1542746 - Switch clang-based PGO builds from front-end based instrumentation to IR-level instrumentation.

Reporter

Description

•

6 years ago

Clang/LLVM supports two flavours of instrumentation-based PGO:

Front-end based instrumentation (-fprofile-instr-generate) and
IR-level instrumentation (-fprofile-generate).

The Rust compiler will only support the latter (at least for the foreseeable future) and the two flavours cannot be mixed within the same binary. So in order to enable PGO for both Rust and C code at the same time, C code needs to be switched to using -fprofile-generate.

Doing so on Linux seems to work fine, as indicated by these try-builds:

https://treeherder.mozilla.org/#/jobs?repo=try&revision=9767d518556df6dfe911353042e02eeeca8c10aa (Clang 7)
https://treeherder.mozilla.org/#/jobs?repo=try&revision=01d2b39ac644580e5e7c04343d4367ac0dc06721 (Clang 8, including PGO for Rust)

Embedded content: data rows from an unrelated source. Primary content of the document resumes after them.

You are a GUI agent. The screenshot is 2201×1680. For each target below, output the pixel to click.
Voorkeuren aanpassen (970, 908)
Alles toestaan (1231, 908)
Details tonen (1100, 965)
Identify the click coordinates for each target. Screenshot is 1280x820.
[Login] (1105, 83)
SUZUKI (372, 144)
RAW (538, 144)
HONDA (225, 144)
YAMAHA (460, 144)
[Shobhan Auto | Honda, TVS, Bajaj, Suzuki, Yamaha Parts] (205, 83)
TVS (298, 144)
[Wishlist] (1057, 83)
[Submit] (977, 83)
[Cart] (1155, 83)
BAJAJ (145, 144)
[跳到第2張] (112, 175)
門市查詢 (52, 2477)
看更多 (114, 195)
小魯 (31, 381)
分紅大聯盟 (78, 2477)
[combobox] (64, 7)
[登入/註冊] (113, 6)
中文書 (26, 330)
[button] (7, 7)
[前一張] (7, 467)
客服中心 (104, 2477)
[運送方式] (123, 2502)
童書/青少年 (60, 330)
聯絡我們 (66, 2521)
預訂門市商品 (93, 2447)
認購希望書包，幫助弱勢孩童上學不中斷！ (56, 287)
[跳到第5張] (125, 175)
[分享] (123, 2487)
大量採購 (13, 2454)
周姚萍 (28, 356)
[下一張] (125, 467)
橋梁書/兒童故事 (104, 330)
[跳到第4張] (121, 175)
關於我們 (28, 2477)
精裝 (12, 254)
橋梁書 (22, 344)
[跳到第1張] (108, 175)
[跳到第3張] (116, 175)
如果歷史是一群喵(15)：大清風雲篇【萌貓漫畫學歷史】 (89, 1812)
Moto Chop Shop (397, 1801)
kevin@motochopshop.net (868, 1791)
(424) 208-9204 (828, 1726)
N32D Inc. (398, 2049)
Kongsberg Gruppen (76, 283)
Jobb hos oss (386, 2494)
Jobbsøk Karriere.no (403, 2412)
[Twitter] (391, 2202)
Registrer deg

On Windows this might or might not be blocked on problems with instrumentation and exception handling (see https://bugzilla.mozilla.org/show_bug.cgi?id=1437452#c41)

Nathan Froyd [:froydnj]

Assignee

Updated

•

6 years ago

Assignee: nobody → nfroyd

Nathan Froyd [:froydnj]

Assignee

Comment 1

•

6 years ago

The initial performance results are not encouraging:

https://treeherder.mozilla.org/perf.html#/compare?originalProject=try&originalRevision=df56e4acc60147032e2738907324f088bcb9ae1a&newProject=try&newRevision=e8b717f52094c622d68ffa949b2c1210f515f169

Basically everything loses on windows (except a massive 15% improvement in raptor-webaudio), and there is the occasional improvement on linux.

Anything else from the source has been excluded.